The collapse of the Interstate Highway-35W bridge over the Mississippi River killed 13 people and highlighted the safety hazards related to poor infrastructure. But most drivers face a less dramatic, but no less dangerous, hazard:
According to www.pothole.info, nearly 1/3 of the 33,000 annual truck and auto fatalities are related to poor road conditions. At least 27 percent of the major roads in the United States have been rated to be in poor condition. Though potholes are regarded as a problem – with good reason – in cold-weather states like Nebraska and Iowa, the worst road conditions in the country are in the warm-weather areas like the Bay Area, southern California, and Tucson, Arizona.
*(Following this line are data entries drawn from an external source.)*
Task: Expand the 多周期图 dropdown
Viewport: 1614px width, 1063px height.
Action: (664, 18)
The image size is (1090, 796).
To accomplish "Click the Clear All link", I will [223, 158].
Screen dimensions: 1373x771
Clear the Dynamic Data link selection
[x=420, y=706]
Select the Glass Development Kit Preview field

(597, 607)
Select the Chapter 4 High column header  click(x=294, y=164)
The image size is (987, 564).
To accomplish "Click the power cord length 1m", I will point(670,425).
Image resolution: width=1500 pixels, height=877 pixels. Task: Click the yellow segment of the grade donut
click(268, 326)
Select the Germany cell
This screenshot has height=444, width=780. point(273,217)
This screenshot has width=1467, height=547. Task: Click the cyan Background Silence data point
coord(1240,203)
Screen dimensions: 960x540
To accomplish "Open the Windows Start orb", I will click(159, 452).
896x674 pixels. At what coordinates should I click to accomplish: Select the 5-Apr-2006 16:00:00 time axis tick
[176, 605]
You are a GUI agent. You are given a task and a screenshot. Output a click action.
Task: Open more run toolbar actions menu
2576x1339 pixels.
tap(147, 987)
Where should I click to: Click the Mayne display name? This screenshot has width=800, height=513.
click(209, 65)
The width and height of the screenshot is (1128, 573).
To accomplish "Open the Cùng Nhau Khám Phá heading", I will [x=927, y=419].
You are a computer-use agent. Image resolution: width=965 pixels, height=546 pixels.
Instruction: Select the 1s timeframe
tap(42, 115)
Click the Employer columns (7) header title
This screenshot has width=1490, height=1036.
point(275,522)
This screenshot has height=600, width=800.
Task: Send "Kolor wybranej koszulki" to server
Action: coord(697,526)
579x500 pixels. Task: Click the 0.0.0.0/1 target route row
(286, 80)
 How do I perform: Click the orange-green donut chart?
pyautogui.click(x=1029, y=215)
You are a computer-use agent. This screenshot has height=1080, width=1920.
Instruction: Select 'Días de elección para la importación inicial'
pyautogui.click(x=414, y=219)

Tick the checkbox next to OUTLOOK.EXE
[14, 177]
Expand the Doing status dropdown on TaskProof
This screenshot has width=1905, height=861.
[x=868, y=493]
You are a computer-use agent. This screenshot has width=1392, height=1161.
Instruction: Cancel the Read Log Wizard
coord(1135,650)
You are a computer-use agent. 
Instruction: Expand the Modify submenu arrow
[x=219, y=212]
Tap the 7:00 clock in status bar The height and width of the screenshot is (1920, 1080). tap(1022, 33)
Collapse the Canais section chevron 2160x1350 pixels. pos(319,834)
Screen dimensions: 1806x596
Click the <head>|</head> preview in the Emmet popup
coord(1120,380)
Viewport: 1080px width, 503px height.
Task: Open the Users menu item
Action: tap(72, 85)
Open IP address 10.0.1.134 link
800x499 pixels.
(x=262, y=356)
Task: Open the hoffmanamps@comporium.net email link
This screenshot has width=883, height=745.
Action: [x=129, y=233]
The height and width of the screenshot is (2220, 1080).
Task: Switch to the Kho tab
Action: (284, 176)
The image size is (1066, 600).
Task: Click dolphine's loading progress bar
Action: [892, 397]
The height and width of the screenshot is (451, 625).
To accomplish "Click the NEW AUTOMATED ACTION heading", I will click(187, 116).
Bumpy roads combined with poor suspension can even lead to back injuries. This is especially true for over-the-road-truck drivers who also face health problems from lack of sleep, lack of exercise, and poor diet due to the demands of trucking. Drivers for Crete Carrier Corporation, Shaffer Trucking, Werner and K&B Transportation usually must litigate their workers’ compensation claims in Nebraska. Fortunately, Nebraska would deem a back injury from driving over a pothole to be compensable, even if it were combined with a pre-existing condition. Other states have stricter causation standards that could preclude a driver from collecting benefits for such an injury.